Si ya la experiencia de escuchar “Savage (Songs from a Broken World)” (2017) era intensa, ver su interpretación en vivo es un acontecimiento alucinante. La pantalla a sus espaldas, los lasers y la iluminación proponen la escenografía para que la banda completa, vestida con los harapos de una tierra desolada, edifique una verdadera muralla sónica alrededor de ‘Ghost Nation’, ‘When The World Comes Apart’ y ‘My Name Is Ruin’, esta última con la compañía de su hija Persia, a quién abraza tiernamente al final de la canción. Cada corte se escucha enorme y atrapa con su atmósfera misteriosa, prueba de ello es ‘Pray for the Pain You Serve’, que aquí encuentra un mejor perfil en términos de recreación gracias al infalible Richard Beasley en la batería, quien también se muestra robótico en ‘Mercy’ o increíblemente macizo en ‘Here In The Black’. Y es que la ejecución sólida del grupo es el ingrediente primordial para una actuación llena de fuerza, intriga y misticismo. Los primeros planos de David Brooks permiten apreciar su trabajo en los teclados penetrantes de ‘Bed of Thorns’ y los sintetizadores claustrofóbicos de ‘The Fall’, mientras la cámara persigue los movimientos peligrosos de Tim Muddiman en el bajo y Steve Harris en la guitarra de ‘Love Hurt Bleed’, ‘Prayer for the Unborn’ y ‘Dead Sun Rising’, dignas candidatas para musicalizar las pesadillas más escalofriantes.

Gary Numan propone un entorno extraño, chocante y extravagante en el que los clásicos no están ausentes, a pesar de que gran parte de su repertorio se centra en placas recientes. En ese sentido, se nota que el setlist se escogió con pinzas para que cada parte respalde su narrativa apocalíptica. Canciones como ‘I'm an Agent’, ‘Films’, ‘Cars’, ‘Metal’ y ‘Down In The Park’ se distancian sideralmente de sus versiones originales para ganar peso y musculatura, no solo con reinterpretaciones que toda la agrupación realiza de manera brillante, sino que también al apoyo de un exquisito juego de luces que se mueve frenéticamente para explotar en apoteósicos instantes de dramatismo, o prefiguran haces de luz para resaltar al músico en momentos precisos, como cuando toma la guitarra o se encarga del sintetizador. Nota aparte para la sentida relectura de ‘Are “Friends” Electric?’ cerrando el repertorio: onírica, opresiva y a la vez conmovedora, especialmente cuando el público ruge cantando la letra o Numan sonríe recitando la sección media. Emocionante hasta decir basta.

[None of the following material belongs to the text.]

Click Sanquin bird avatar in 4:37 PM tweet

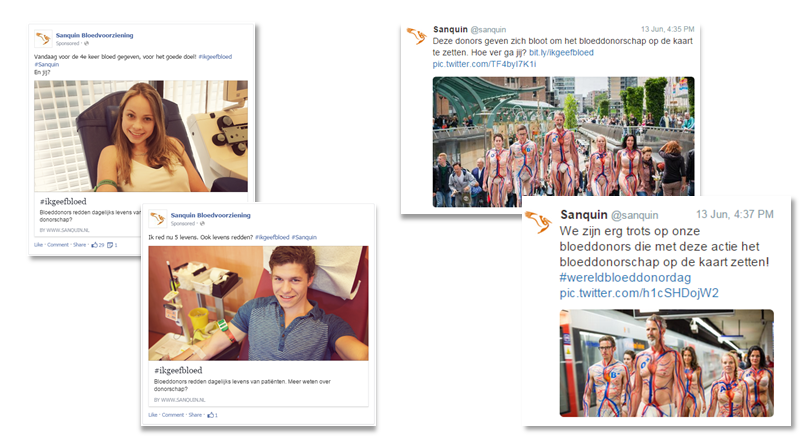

Siendo exigentes, el único punto bajo es que la presentación se disfrutaría mucho más en formato Blu-Ray, ya que el concierto se sostiene en lo visual y demanda una calidad extremadamente nítida, pero esto no impide disfrutar al máximo una performance que desgarra los sentidos y muestra a un músico resuelto, concentrado, observador y feliz, evidencia palpable en las magistrales fotos a cargo de Mark Dobson y Micah Smith que adornan la elegante versión física de tapa dura. Posicionando una visión creativa que se siente coherente con su presente y también con su legado, Gary Numan conecta todo a través del grueso hilo de una historia salvaje y electrizante que en “Savage: Live At Brixton Academy” se muestra latente y viva, no para quedarse enclaustrada en las paredes de la sala de conciertos inglesa, sino que para abrir las puertas del tiempo y avanzar hacia el futuro.